Time series/ sequential data study group

Actually no… But it is a regression problem, with synthetic data. It is a highly non linear problem, where analytic solutions are not available. I tried to tackle this problem before with fastai 0.7 but my DL skills where poor. This time, I got very good results straight away!

For the type of problem that I am solving, the UCR dataset is not a good benchmark, but could not find a better one (I have 200k curves in my dataset). The closest in UCR is probably StarLightCurves.

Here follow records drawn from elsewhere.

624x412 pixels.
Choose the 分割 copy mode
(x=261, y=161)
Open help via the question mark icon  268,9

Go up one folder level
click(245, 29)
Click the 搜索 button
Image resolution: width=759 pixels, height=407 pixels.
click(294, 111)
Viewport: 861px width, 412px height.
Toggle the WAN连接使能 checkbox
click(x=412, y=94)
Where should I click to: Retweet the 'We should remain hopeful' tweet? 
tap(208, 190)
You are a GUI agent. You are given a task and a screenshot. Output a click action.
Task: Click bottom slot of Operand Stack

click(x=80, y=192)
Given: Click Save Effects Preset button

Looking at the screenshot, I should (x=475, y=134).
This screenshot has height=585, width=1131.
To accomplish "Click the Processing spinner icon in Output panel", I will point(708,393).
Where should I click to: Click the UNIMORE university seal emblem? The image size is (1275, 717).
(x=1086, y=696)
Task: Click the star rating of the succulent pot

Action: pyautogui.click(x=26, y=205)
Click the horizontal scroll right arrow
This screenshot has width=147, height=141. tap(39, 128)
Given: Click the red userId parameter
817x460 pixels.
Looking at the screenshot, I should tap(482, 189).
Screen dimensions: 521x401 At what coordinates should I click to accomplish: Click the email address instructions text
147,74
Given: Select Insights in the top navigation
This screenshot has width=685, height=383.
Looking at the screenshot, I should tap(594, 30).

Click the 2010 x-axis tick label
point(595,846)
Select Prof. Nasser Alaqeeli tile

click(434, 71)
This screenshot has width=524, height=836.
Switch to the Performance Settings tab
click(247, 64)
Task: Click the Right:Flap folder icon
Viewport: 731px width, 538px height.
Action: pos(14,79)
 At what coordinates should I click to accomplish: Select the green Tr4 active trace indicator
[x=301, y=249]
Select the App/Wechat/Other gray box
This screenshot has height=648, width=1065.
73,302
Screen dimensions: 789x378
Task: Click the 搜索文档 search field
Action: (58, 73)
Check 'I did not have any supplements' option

Greetings to everyone here on this forum.
I would like to start by thanking @oguiza for creating this study group as well as all of you here contributing with your ideas and implementations to solve new real world time series data mining problems.
I found this forum after this tweet from @jeremy - many thanks - so I spent the whole afternoon today going through the different posts here and told my self to share with you some notes/inquiries/comments that we could all benefit from. Pardon me if I am only focusing on Time Series Classification (TSC) problems, as it is the main focus of my research, so here I go:

  • InceptionTime So Jeremy’s tweet is about our recent architecture InceptionTime for TSC. One of our main findings was that the kernel size is one of the most important characteristics which is linked the concept of Receptive Field (RF). The latter observation is inline with @tcapelle’s observation regarding the kernel size. Finally, our implementation is in Keras, but I would very much like to see an implementation of InceptionTime in fast.ai, since it seems like fast.ai would not only accelerate the training time but would also results in a much more accurate model due to the best practices embedded in the library. So feel free to suggest and send pull requests to the repository! I am new to fast.ai so I am here to learn :wink:
  • Transfer learning I have noticed that another observation shared by @marcmuc is that the initialization of a deep learning model affects highly its accuracy. This is indeed supported in our study on transfer learning for time series classification where we showed how the choice of the source dataset is very important and will highly impact the accuracy on the target dataset (we observed some negative and positive transfer learning). I therefore would like to know if some of you had similar and/or orthogonal observations when trying to fine-tune a model on their own TSC problem.
  • TS-CHIEF Outside of the deep learning world, a promising area of research based on the famous random forest classifier is being pioneered by researchers at Monash University in Australia. The model is called TS-CHIEF which is basically a significant improvement upon ProximityForest. I know that the implementation is provided in Java, while most of us here are using Python. Therefore I suggest starting a collaborative project and include everyone who is interested in providing a Python implementation of TS-CHIEF!
  • LSTM-FCN I noticed that this paper (and its multivariate version) appeared on your radar. The idea seems appealing at first by trying to combine LSTMs and FCNs, however one thing that you should pay attention to is that the results in the paper are erroneous: the authors accidentally tuned the network’s hyperparameters on the test set. Plus I think that the technique of transposing the time series before inputting it into the LSTM does not make any sense, however I would like to know your point of views and if anyone succeeded in reproducing some descent results with this architecture after fixing the code.
  • Imaging Time Series I have noticed that a lot of you have focused on trying to perform some image transformation before applying 2D CNNs, I would like to know if there are any recent results that anyone would like to share with us because personally I am failing to see the benefit of applying these transformations if you can directly input the raw time series and have the neural networks learn the necessary transformation. Perhaps anyone would be kind enough to enlighten me here if I am missing some clear advantage of imaging time series data.
  • Recurrent models In my experience I found it hard to train accurate recurrent architectures such as RNNs and LSTMs for the TSC task. However I am curious if anyone has results that would motivate research into this direction ?
  • Regression Recently I started searching for time series regression problems (not forecasting) - that is predicting a single real value based on the whole input time series. So the question here is: does anyone have some interesting datasets that would be categorized as Time Series Regression Problems ?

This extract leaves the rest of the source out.